Brief: In the rows below, from the line containing "Task: Click the Replace button" through the last row, swap "Replace button" for "Replace All button" and leave everything else the same. Omit the pictures from your answer.

Data records:
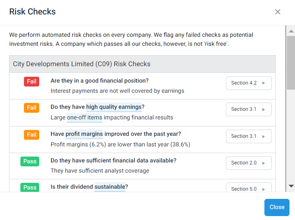Image resolution: width=295 pixels, height=220 pixels.
Task: Click the 'sustainable' dividend term link
Action: pos(110,187)
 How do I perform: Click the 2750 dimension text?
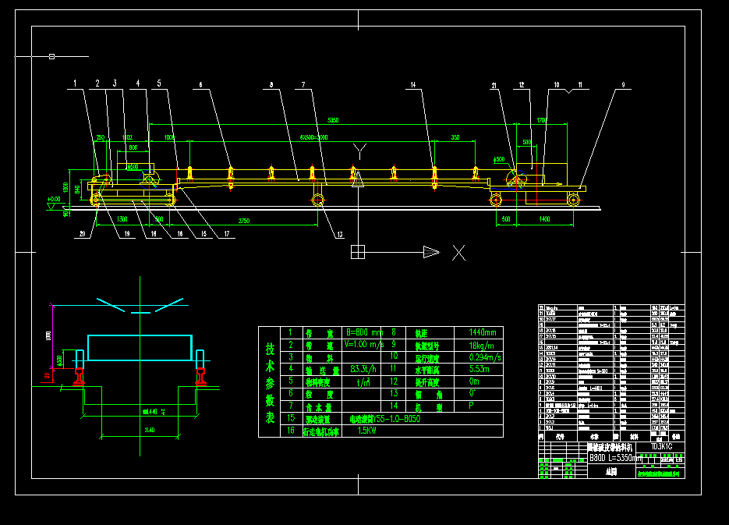(x=244, y=221)
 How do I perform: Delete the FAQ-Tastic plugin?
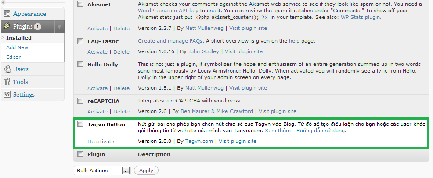point(122,52)
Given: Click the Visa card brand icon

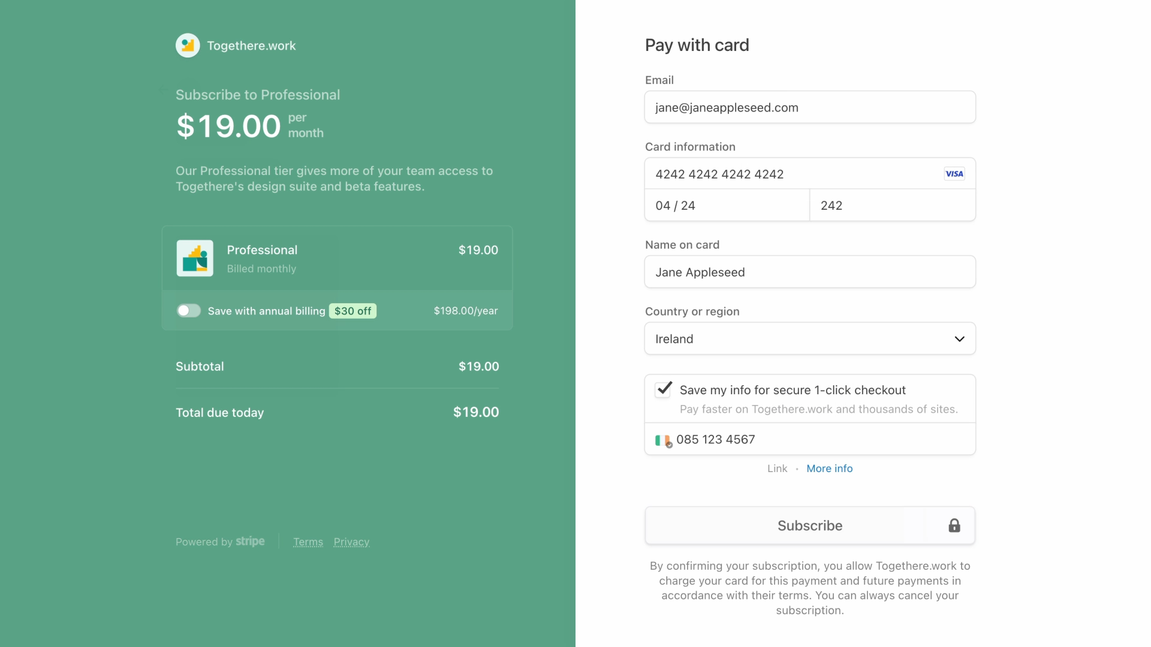Looking at the screenshot, I should 954,174.
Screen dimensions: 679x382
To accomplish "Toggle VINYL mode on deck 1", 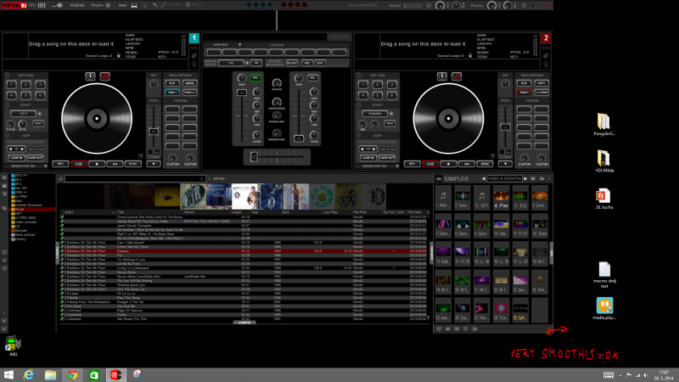I will point(189,83).
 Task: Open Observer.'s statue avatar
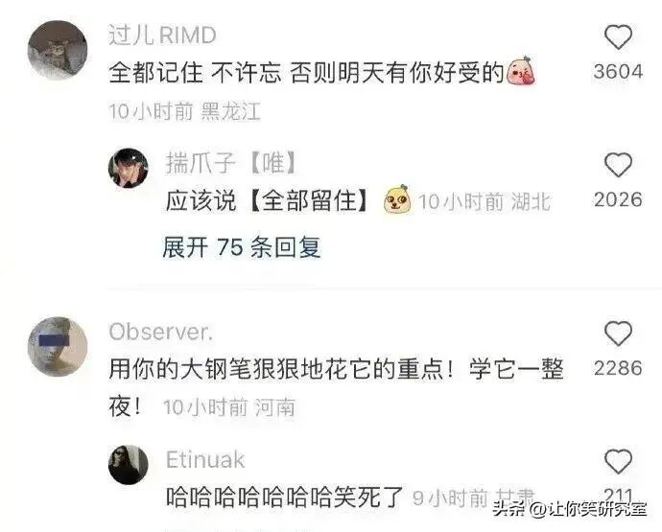pos(58,346)
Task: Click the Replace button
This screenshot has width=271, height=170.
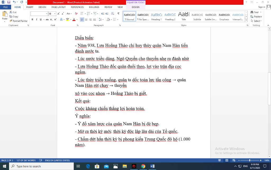Action: pos(256,16)
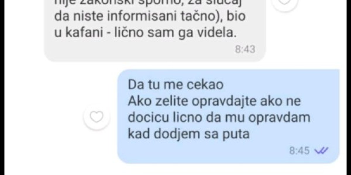The height and width of the screenshot is (175, 351).
Task: Open the gray incoming message bubble
Action: click(155, 31)
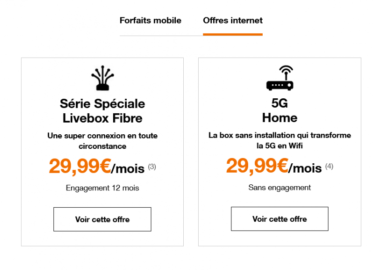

Result for this exercise:
Task: Click the Replace All button
This screenshot has width=271, height=170.
Action: pos(256,16)
The height and width of the screenshot is (175, 351).
Task: Open the gray incoming message bubble
Action: click(155, 31)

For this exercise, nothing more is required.